Quantum Computer as a Probabilistic Inference Engine

TL;DR

This paper introduces a novel class of quantum algorithms designed to estimate probability distributions, extending classical reversible computing methods to quantum Bayesian networks for improved inference in AI and decision-making.

Contribution

It generalizes the Fredkin-Toffoli construction to quantum Bayesian networks, enabling quantum computation of classical probabilistic inferences, and explores integration with Grover's algorithm for enhanced performance.

Findings

Quantum Bayesian nets can compute conditional probabilities efficiently.

The proposed algorithms generalize classical reversible computing to probabilistic models.

Potential advantages when combined with Grover's algorithm in certain scenarios.

Abstract

We propose a new class of quantum computing algorithms which generalize many standard ones. The goal of our algorithms is to estimate probability distributions.
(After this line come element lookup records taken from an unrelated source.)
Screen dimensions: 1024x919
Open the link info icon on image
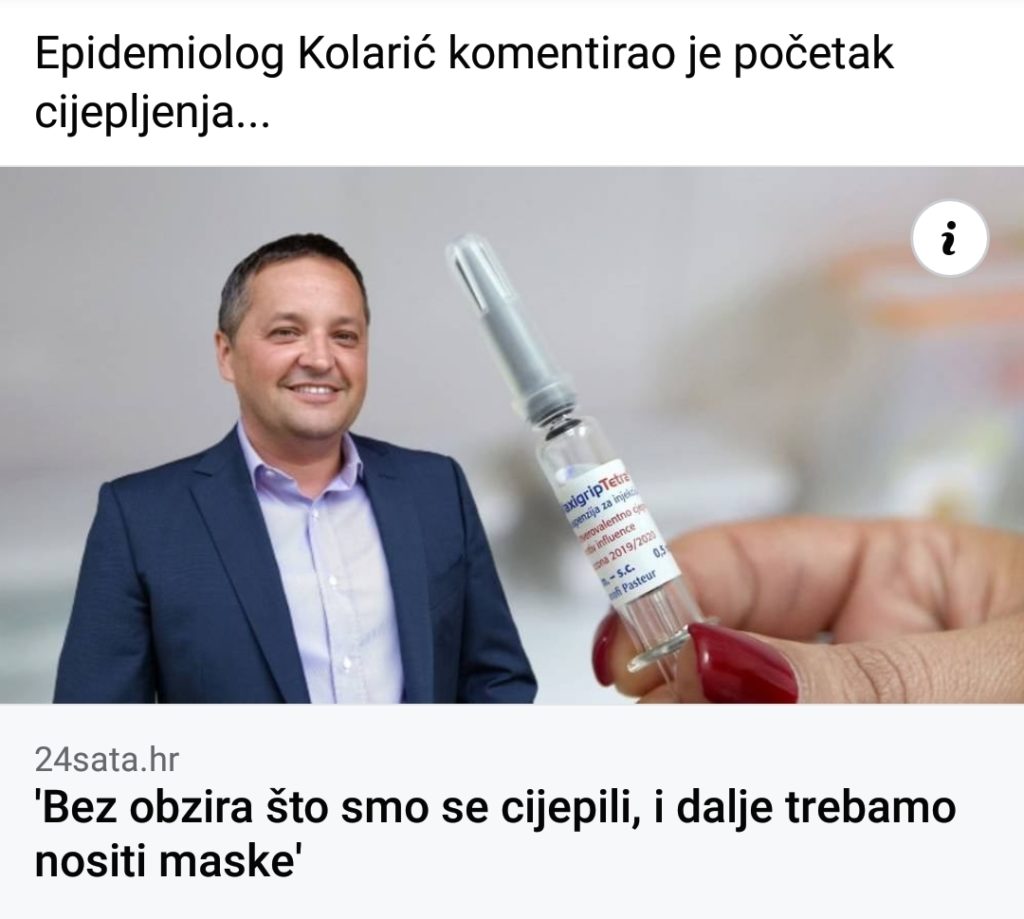click(x=950, y=239)
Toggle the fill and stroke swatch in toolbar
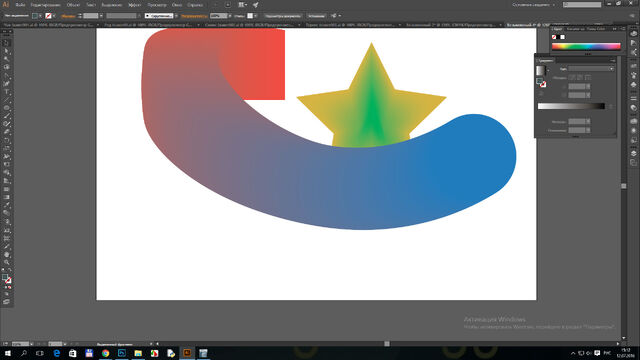This screenshot has height=360, width=640. pyautogui.click(x=7, y=280)
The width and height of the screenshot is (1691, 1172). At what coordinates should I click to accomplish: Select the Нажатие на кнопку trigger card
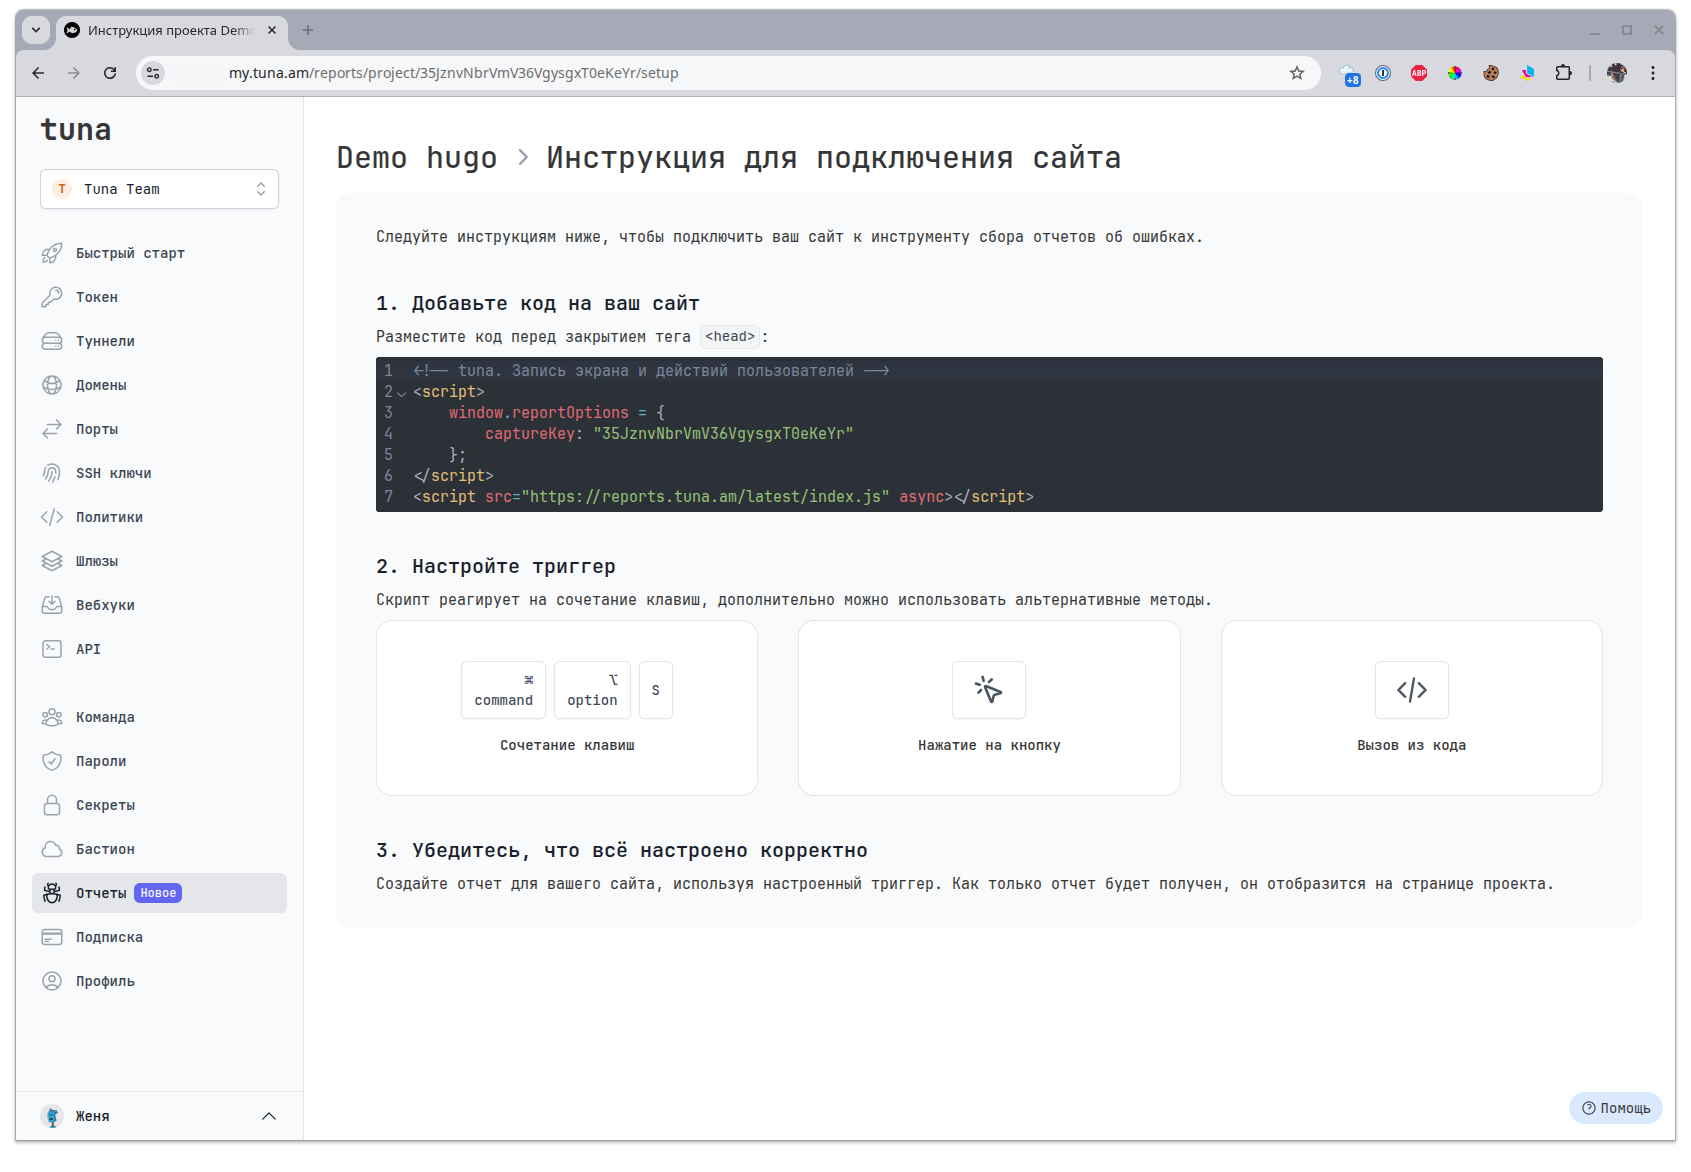(x=989, y=708)
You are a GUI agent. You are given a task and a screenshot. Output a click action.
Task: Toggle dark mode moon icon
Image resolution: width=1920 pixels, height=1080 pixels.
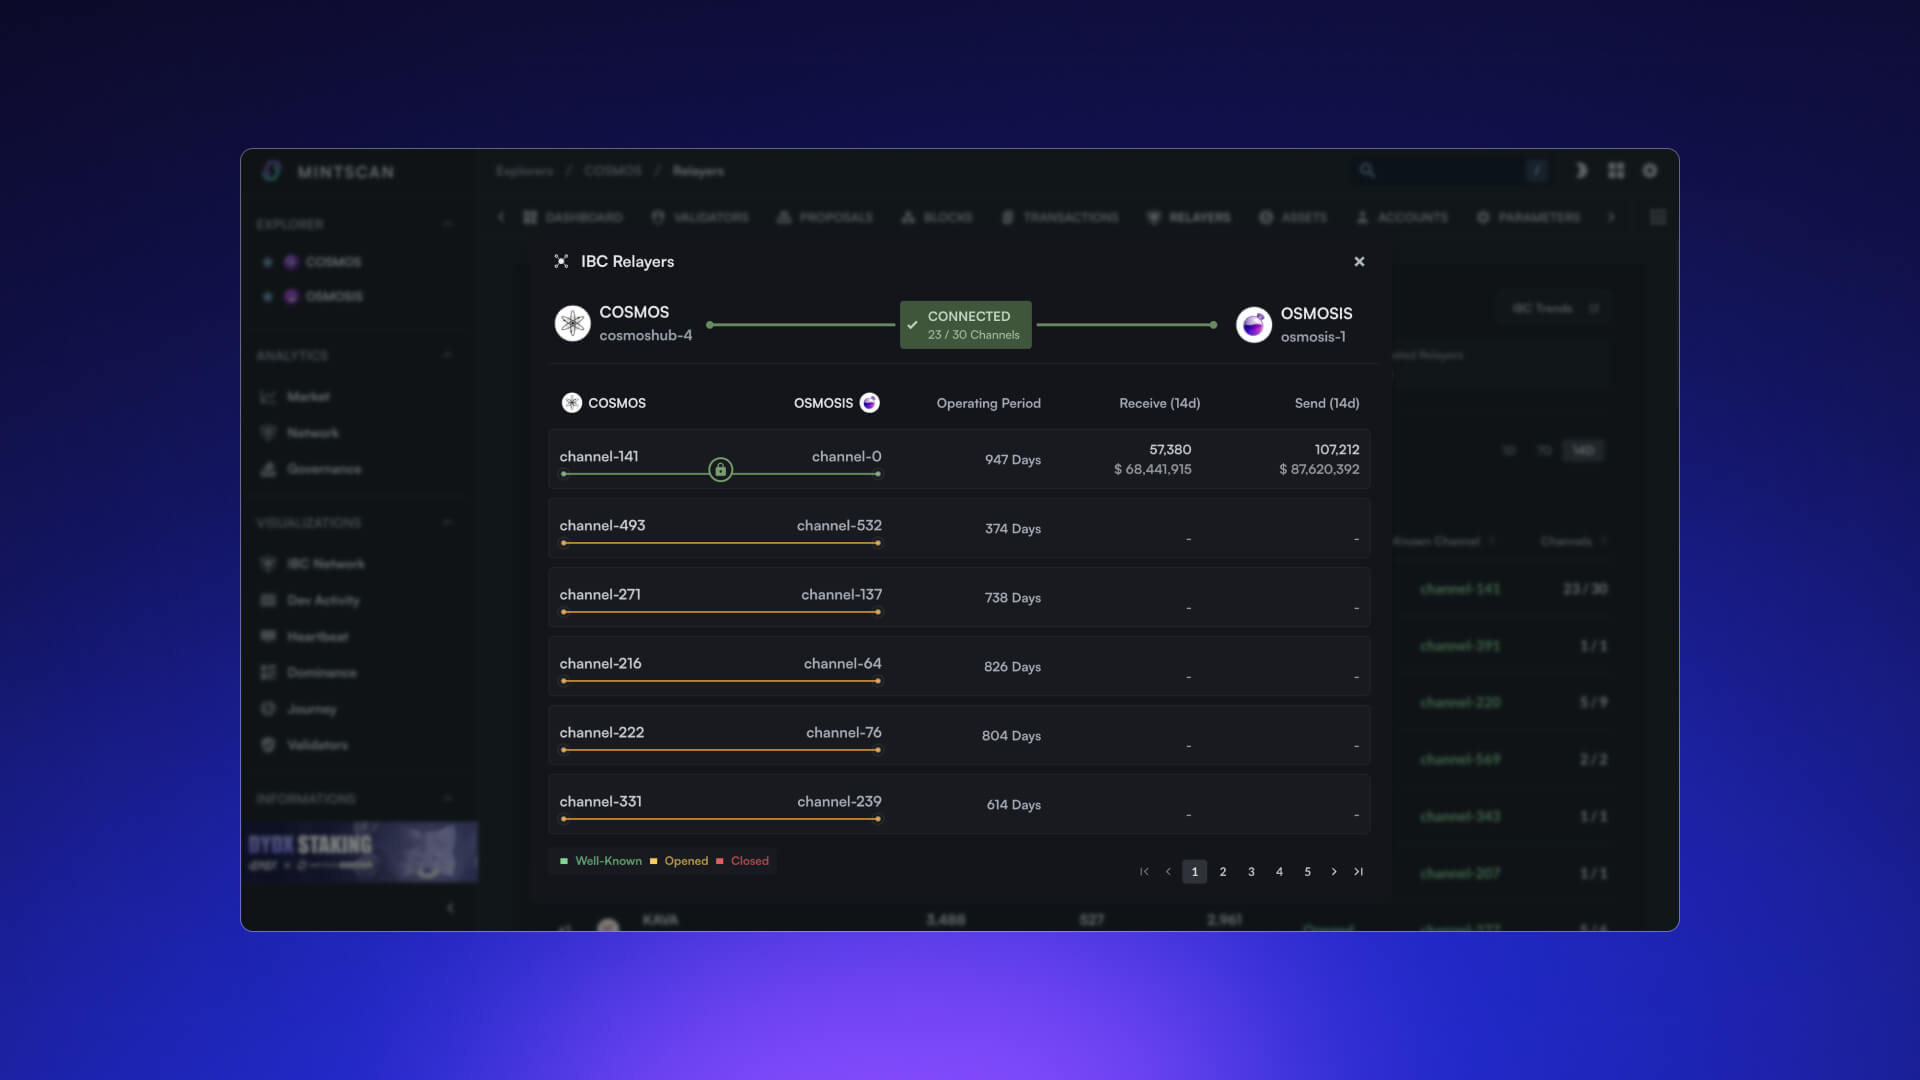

Such estimates are useful in, for example, applications of Decision Theory and Artificial Intelligence, where inferences are made based on uncertain knowledge. The class of algorithms that we propose is based on a construction method that generalizes a Fredkin-Toffoli (F-T) construction method used in the field of classical reversible computing. F-T showed how, given any binary deterministic circuit, one can construct another binary deterministic circuit which does the same calculations in a reversible manner. We show how, given any classical stochastic network (classical Bayesian net), one can construct a quantum network (quantum Bayesian net). By running this quantum Bayesian net on a quantum computer, one can calculate any conditional probability that one would be interested in calculating for the original classical Bayesian net. Thus, we generalize the F-T construction method so that it can be applied to any classical stochastic circuit, not just binary deterministic ones. We also show that, in certain situations, our class of algorithms can be combined with Grover's algorithm to great advantage.